Unless Greggs has considered launching a home delivery operation when drawing up its existing budgets then it is likely that any entry into the market would start out small, possibly concentrating trials in the biggest towns and cities that have the most stores. Depending on where any trial would be conducted there could be opportunities with either Uber and Deliveroo. However, Just Eat would be the only viable option for a nationwide operation after it bought out its biggest rival Hungryhouse last year to consolidate its position as the market leader.
Greggs will be monitoring the likes of McDonald's, which is rumoured to be considering its own service.

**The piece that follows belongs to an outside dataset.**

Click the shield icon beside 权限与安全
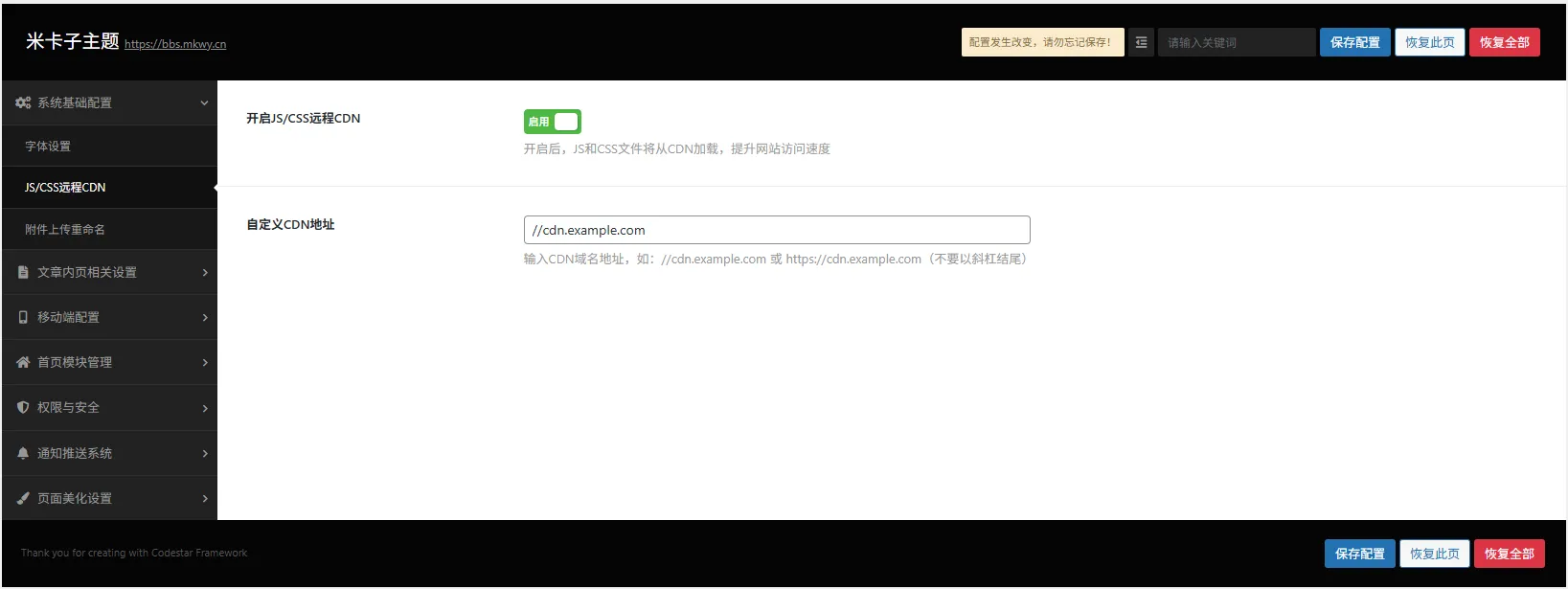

Although the home of the Big Mac has successful delivery operations in other countries, it has tried and failed in the UK on more than one occasion.
On the digital front, the baker’s loyalty scheme, the ‘Greggs Reward’ app, has been downloaded by over one million people.
Investment by Greggs is holding back profit and special dividends
Greggs backs its investment with steady cashflow and a healthy cash pile, but profit has been held back due to ongoing investment and the prospect of a special dividend, which investors found an appetite for following a payout in 2015, remains low.
Net cash flow has grown 69% over the past five years, but remained flat in 2017 at £116.9 million, from £117.6 million the year before. Net cash grew by £9.5 million and sat at £54.5 million at the start of 2018, which is expected to fall to £40 million by the end of this year as spending peaks.